Ardından Türkiye, kardeş Cumhuriyetlerin başkentlerine büyükelçi tayin eden ilk
ülke olmuştu. Böylece Türkiye, kardeş Cumhuriyetlere gerekli moral desteği
vermiş ve her alanda iş birliğine hazır olduğunu bildirmişti.
Sovyetler Birliği’nin dağılmasından
sonra ortaya çıkan tablo pek çok ülke gibi Türkiye'yi de yakından
ilgilendirmişti. Konu üzerinde çalışan bir hoca olarak bildiğim bir husus vardı
ki Türkiye, bu gelişmelere hazırlıksız yakalanmıştı. Sovyetler Birliği ve Türk
Cumhuriyetleri üzerinde bilim adamı yetiştirilmesi için, hazırladığımız ikaz
edici raporlara rağmen bir netice alamamıştık. İlişkiler başladığında yetişmiş
doğru dürüst uzman hocamız yoktu. Bu eksikliğe rağmen, dönemin Cumhurbaşkanı
rahmetli Turgut Özal ile yine dönemin Başbakanı Sayın Süleyman Demirel konuya
gereken ilgiyi göstermişler ve heyecanla bu alanda sağlıklı adımlar atılması
için ellerinden geleni yapmışlardır. Türkiye, kardeş Cumhuriyetler ile
ilişkilerinde ve iş birliğinde en büyük ilerlemeyi bu iki devlet adamımızın
gayretleri ile gerçekleştirmiştir. Bu alanda yapılan hataları ise ileride
etraflıca anlatacağım. Şimdilik, kardeş Cumhuriyetlerle ilişkilerin ilk
yıllarında konuyu iyi bilmeyen çok sayıda insanın, hatta görevlinin kırdığı
potları ve yaptığı hataları yakın gelecekte yazacağım. Bu benim boynumun
borcudur. Bunun için de hem devletin arşivlerinde hem de iyi bir yerli-yabancı
basın taraması yapmak mecburiyetindeyim.
Türkiye Cumhuriyeti Dışişleri
Bakanlığı bünyesinde kurulan TİKA (Türk İşbirliği ve Kalkınma Ajansı) rahmetli
Turgut Özal'ın talimatı ile 1991'de gerçekleştirilmiş, başına da kıymetli
diplomatlarımızdan Umut Arık getirilmişti. Kuruluşundan itibaren bendeniz de
devletimin daveti ile konunun uzmanı olarak, bu teşkilat da
"başdanışman" ve "eğitim ve kültür koordinatörü" olarak beş
yılı aşkın bir süre hizmet ettim. Bu arada, istekleri üzerine rahmetli Turgut
Özal'a ve Süleyman Demirel'e danışmanlık yaptım.

> [Kaynak Malzeme]
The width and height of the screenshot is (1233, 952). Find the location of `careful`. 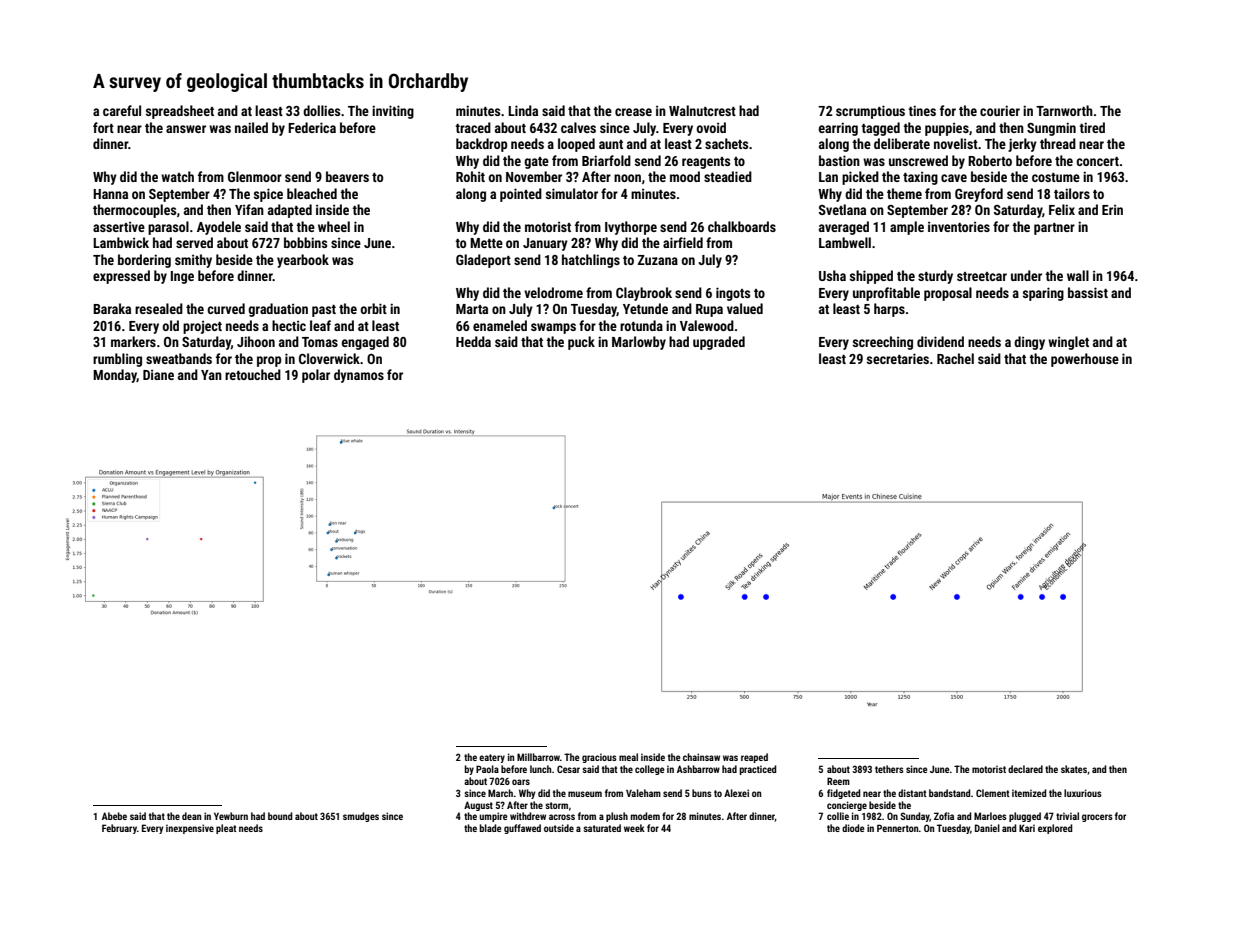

> [Yapılacak İşler]
a - Kaynak metne göre 1991'de kurulan TİKA'nın başına kim getirilmişti?
b - Kaynak metnin "Ardından Türkiye, kardeş" sözleriyle başlayıp "hazır olduğunu bildirmişti." sözleriyle biten bölümünü aynen yeniden yazar mısınız?

> [Alıştırma Cevapları]
a - Umut Arık.

b -
Ardından Türkiye, kardeş Cumhuriyetlerin başkentlerine büyükelçi tayin eden ilk
ülke olmuştu. Böylece Türkiye, kardeş Cumhuriyetlere gerekli moral desteği
vermiş ve her alanda iş birliğine hazır olduğunu bildirmişti.